Abbekås, Fredriksberg, and Ölsund


Overarching period: European Neolithic, 9,000 - 3,700 BP
Specific period: Funnel Beaker Culture, 6,300 - 4,800 BP
Carbon dating: 3,776 to 4,573 years old
Locations:
Abbekås - 55.40° North, 13.60° East
Fredriksberg - 55.56° North, 13.06° East
Ölsund - 61.66° North, 17.00° East
Site location country: Sweden
mtDNA haplogroups: K, U
Y haplogroups: R

Funnel Beaker Pot A Funnel Beaker Pot [19]

The Funnel-Beaker Culture of Scandinavia:

The Mesolithic-Neolithic transition in Scandinavia occurred more gradually and with more continuity of Mesolithic lifeways than the pattern observed in more southerly areas of the European continent. Early farmers continued to make heavy use of marine resources, similarly to the Mesolithic peoples that had preceded them [9]. Evidence of seal hunting continued well into the Neolithic, and it is thought that these early farmers continued to make use of many natural resources. At the same time, there is evidence of significant landscape change with deforestation and clearing of land occurring to make space for farms [10]. These areas would have been heavily wooded during the Mesolithic.

A common culture known as the Funnel-Beaker developed in areas that today cover the regions of present-day Denmark, Southern Sweden, and Northern Germany [11]. These people were named after the distinctive pottery they produced that involved large vessels with funnel-shaped openings at the top. Chemical analysis of these pots has revealed that they had been used for storage and cooking of seafood as well as for milk products, which may represent some of the earliest use of dairy products in Scandinavia [12].

The Individuals from Abbekås, Fredriksberg, and Ölsund:

This sample consisted of three individuals from three different sites found in the present-day country of Sweden.
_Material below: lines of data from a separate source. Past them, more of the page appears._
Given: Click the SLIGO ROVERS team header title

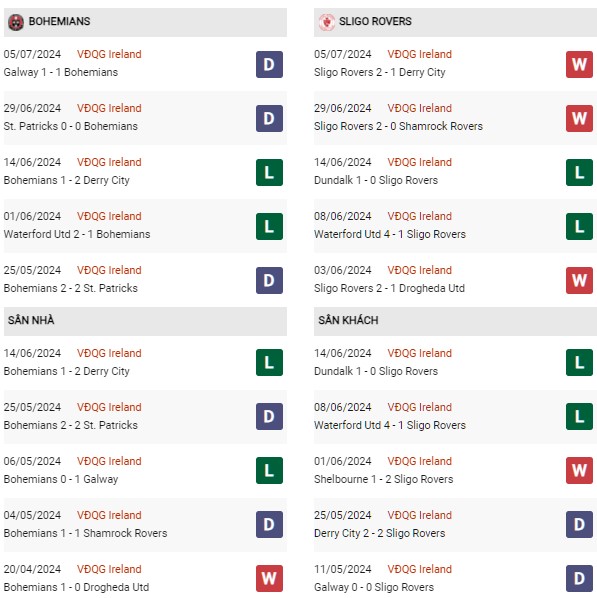Looking at the screenshot, I should pyautogui.click(x=375, y=21).
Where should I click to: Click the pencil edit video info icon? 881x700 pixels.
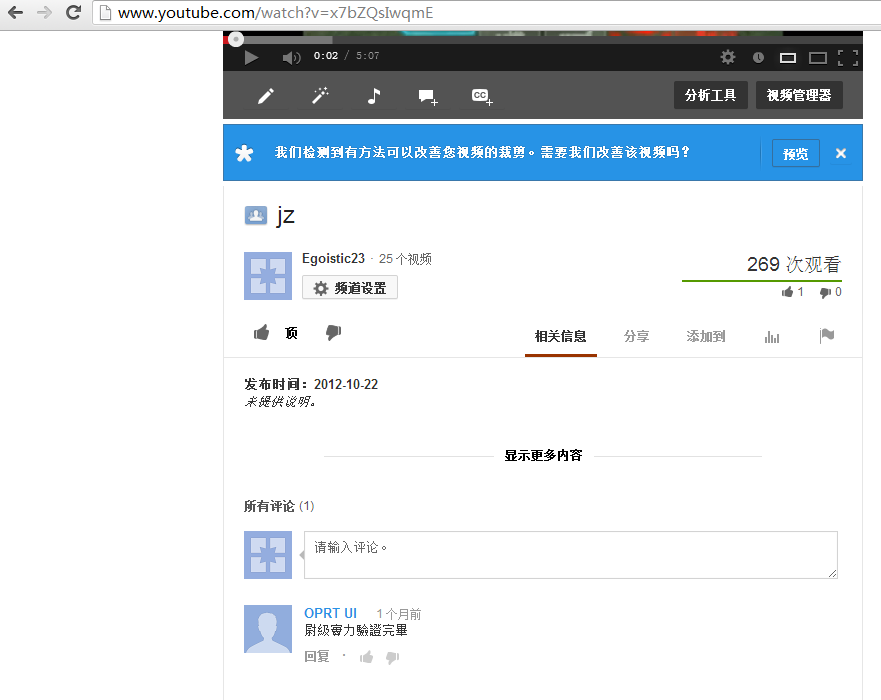[266, 96]
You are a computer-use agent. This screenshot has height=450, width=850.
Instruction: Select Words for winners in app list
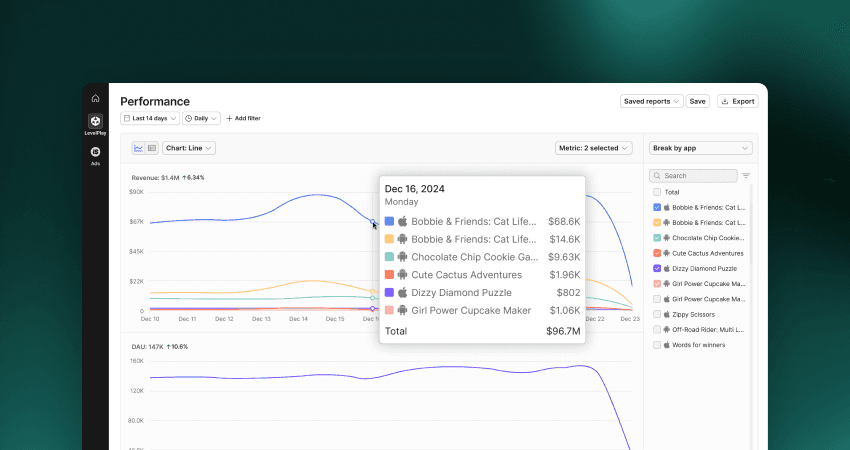696,345
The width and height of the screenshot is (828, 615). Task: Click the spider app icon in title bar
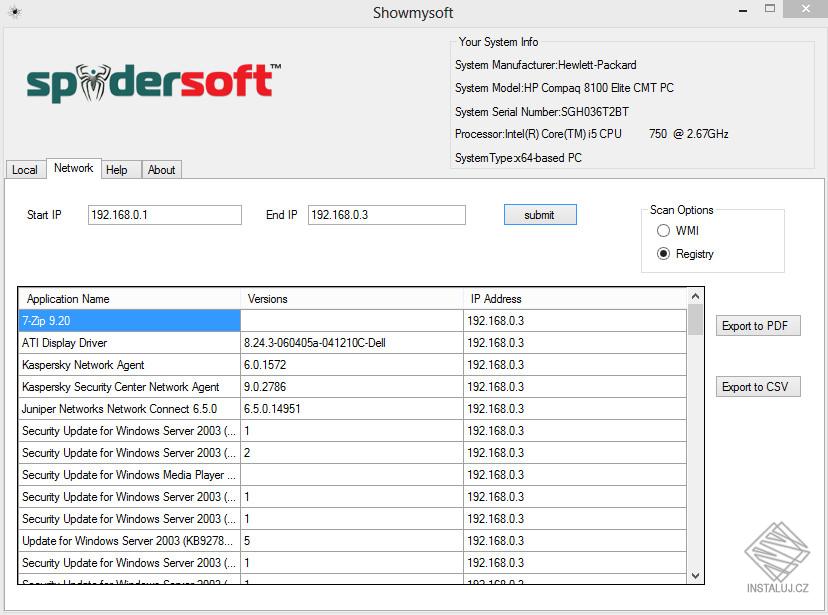pos(15,12)
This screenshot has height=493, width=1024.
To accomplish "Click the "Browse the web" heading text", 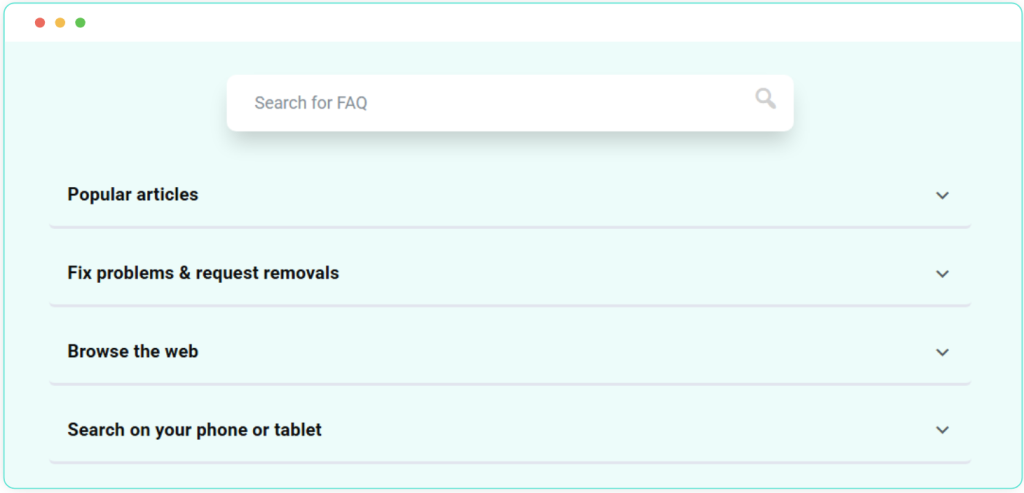I will [133, 352].
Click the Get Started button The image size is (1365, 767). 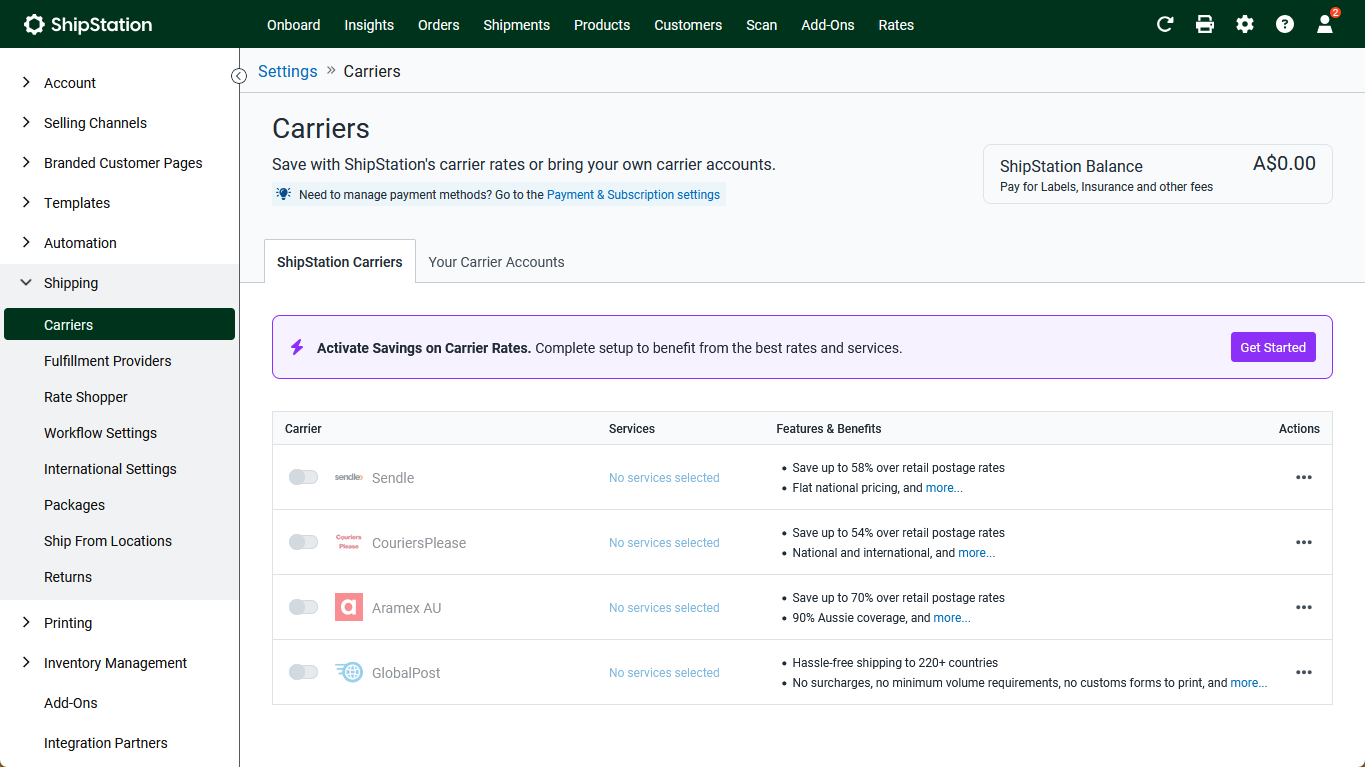coord(1272,347)
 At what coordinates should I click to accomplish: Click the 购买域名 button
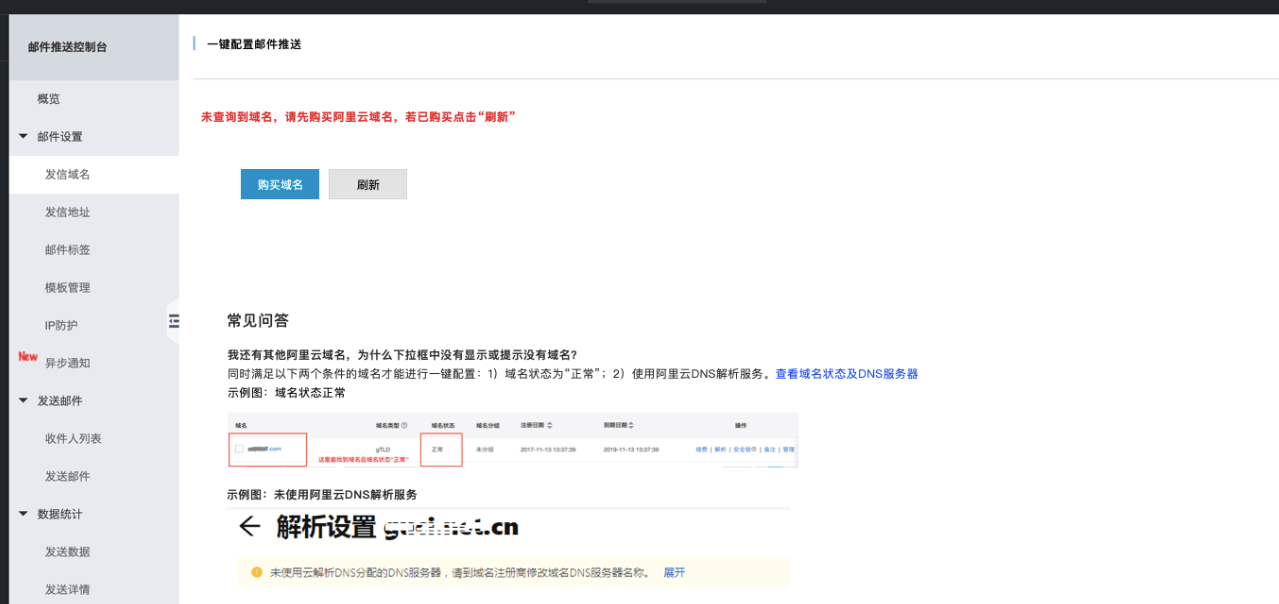pyautogui.click(x=279, y=184)
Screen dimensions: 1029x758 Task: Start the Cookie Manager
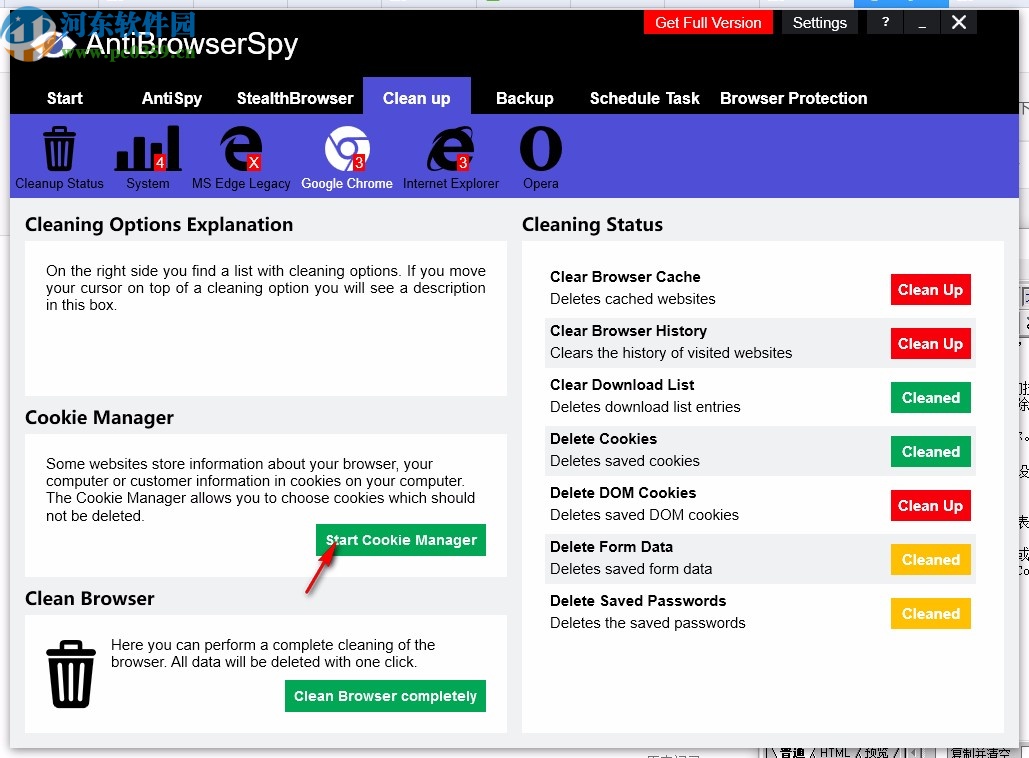tap(400, 540)
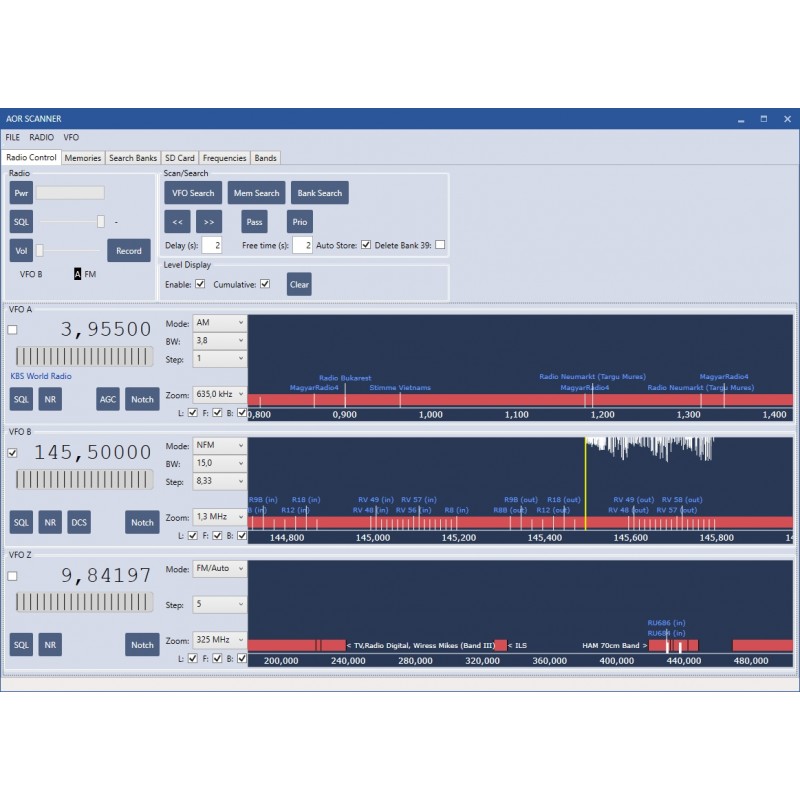Enable AGC on VFO A
The width and height of the screenshot is (800, 800).
coord(108,399)
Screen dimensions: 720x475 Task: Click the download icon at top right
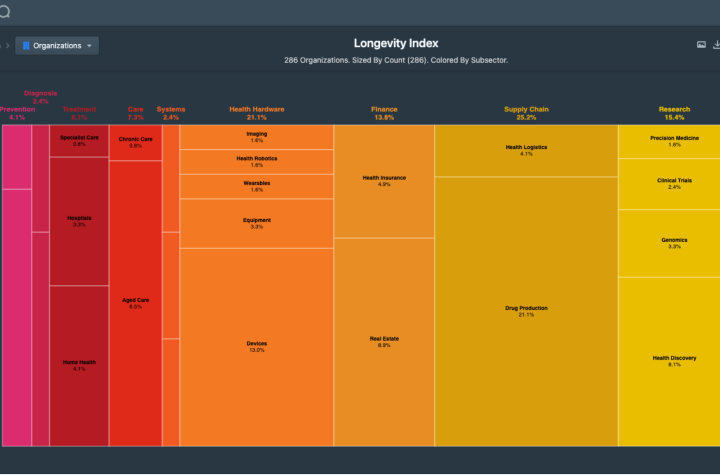click(x=716, y=45)
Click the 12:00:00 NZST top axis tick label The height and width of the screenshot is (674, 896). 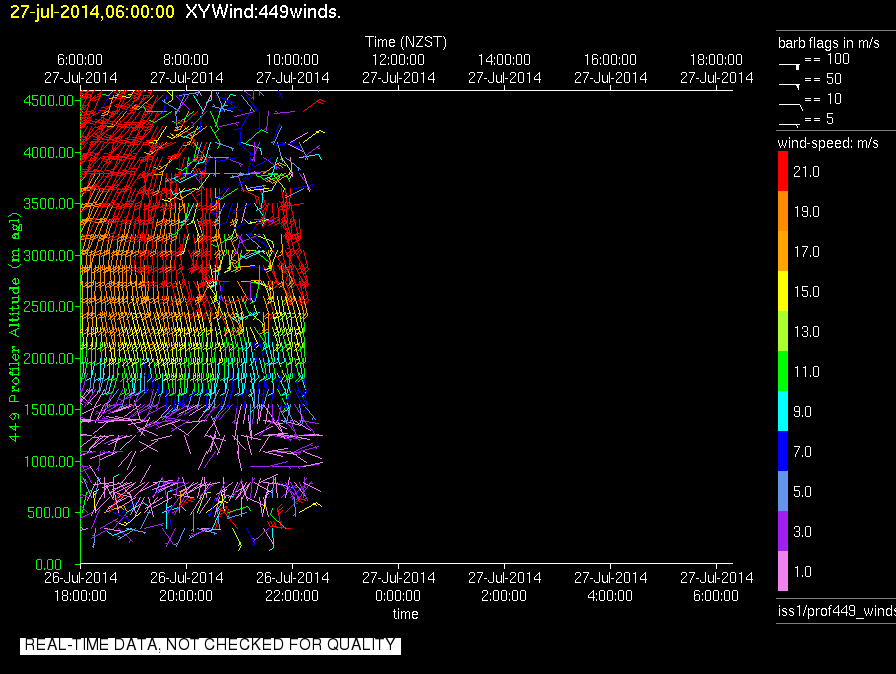(398, 60)
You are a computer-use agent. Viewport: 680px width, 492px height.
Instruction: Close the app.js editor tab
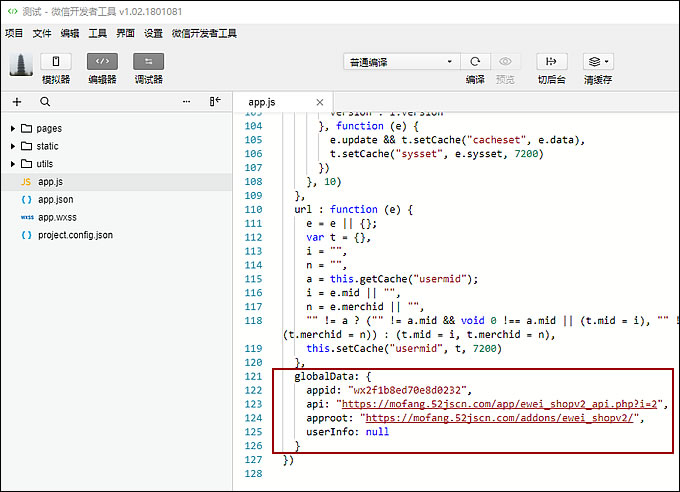coord(320,102)
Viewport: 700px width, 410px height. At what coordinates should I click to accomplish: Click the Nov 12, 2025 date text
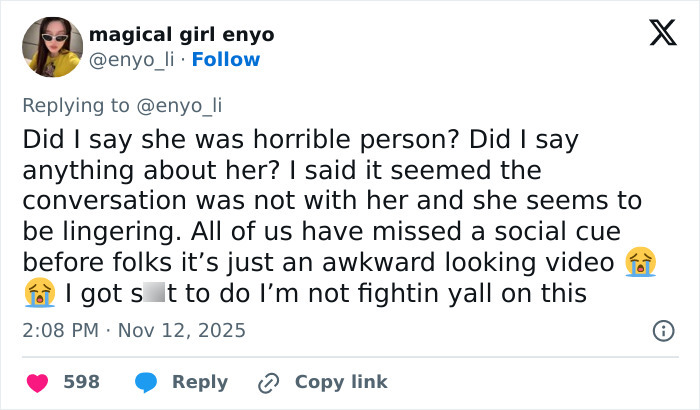coord(180,330)
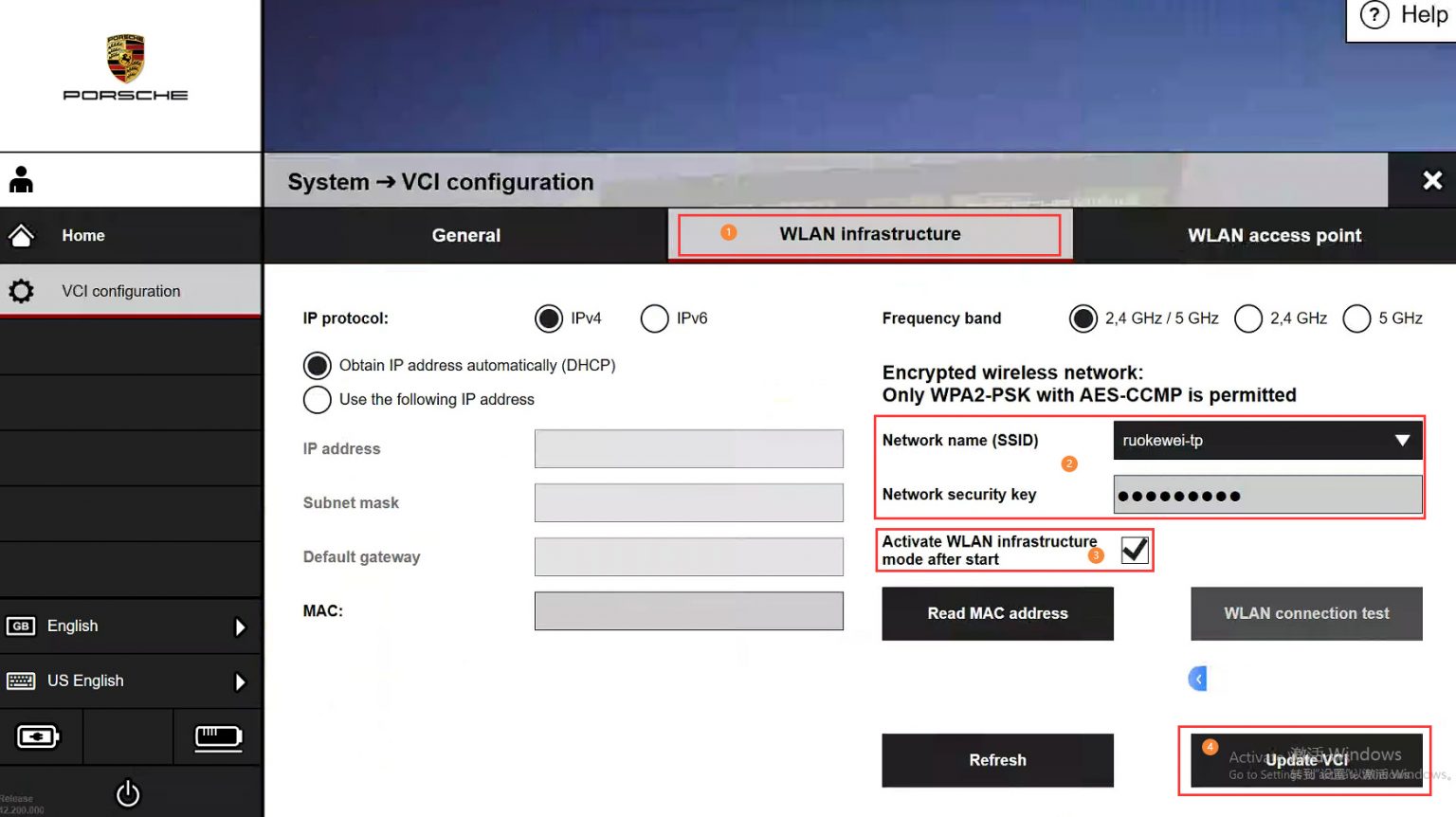Click the Network security key field

click(1266, 494)
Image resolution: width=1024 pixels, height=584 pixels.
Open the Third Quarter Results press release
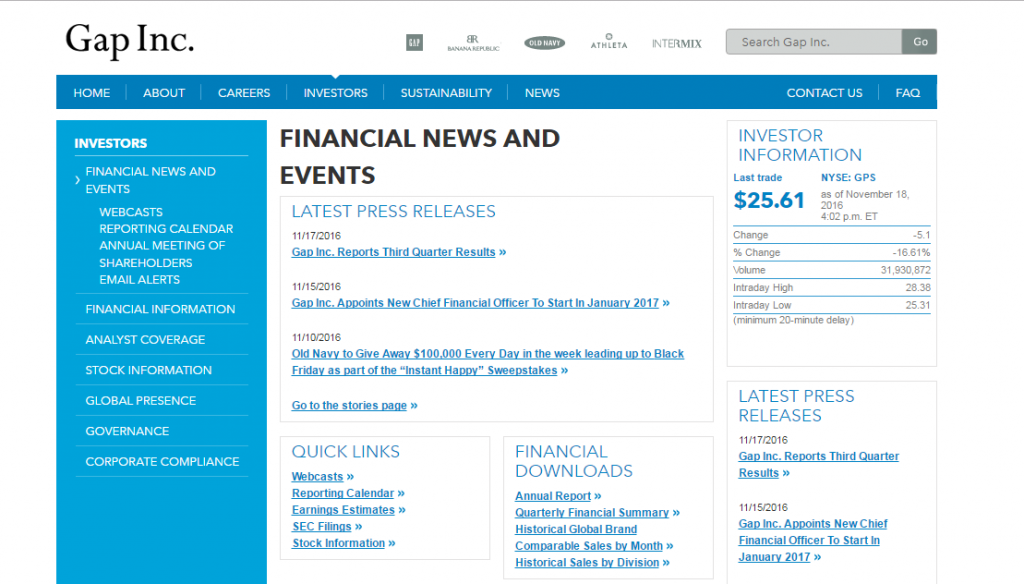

Two were found in the south, with one from Abbekås, which is located 16 kilometers (9 miles) west of the town of Ystad and the other in Fredriksberg, which is on the outskirts of the city of Malmö. The third individual was found in central Sweden at Ölsund, which is some 5 kilometers (3 miles) northwest of the town of coastal town of Iggesund. All three of these individuals came from the same time period and culture, being carbon-dated to between 3,776 and 4,573 years old [13-14].

The individual from the site of Abbekås was found among burials of eight children who were discovered in the 1920s. The burial was dated to a time between the Neolithic and the Bronze Age, and two of the children were buried with bronze objects. Some jewelry including rings and a headdress were also found [15]. The two other individuals were not found in formal graves, but represented skeletal material dug up during building and survey work. The individual from Fredriksberg was found a bone sample not far from a large Neolithic tomb [16]. Further to the north, the individual from Ölsund was represented by a skull, and is thought to possibly have been a person who had drowned at sea and had washed inland to the wetland forest where he was found [13].

Genetic analysis has shown that there was more intermixing between Mesolithic hunter-gatherers and Neolithic farmers in Scandinavia after the arrival of agriculture, but that the early farmers of Scandinavia were closely related to Anatolian migrants from the Middle East. Like elsewhere in Europe, this began to change around 4,800 years ago when nomadic migrants from the east began to appear known as the Yamnaya [13-14]. These people brought changes to the genetic landscape of Scandinavia, including a reduction in lactose intolerance [13].

Two of the individuals, one from Abbekås and the other Fredriksberg belonged to the K mitochondrial haplogroup, which is commonly found Europe today. It is thought this haplogroup is of Middle Eastern Origin and may have arrived with the first farmers to Europe. The haplogroup is a recent branch of the U haplogroup [18]. The single male from Ölsund belonged to the mitochondrial U haplogroup, which was the most common haplogroup among European hunter-gatherers of the Paleolithic and still exists in Europe today although at lower frequencies due to the genetic contribution of incoming European farmers [17]. The single male in this sample came from the Y chromosome haplogroup R, which is a very ancient lineage thought to have arisen in southeast Asia during the Paleolithic. It is widespread around the world today [18].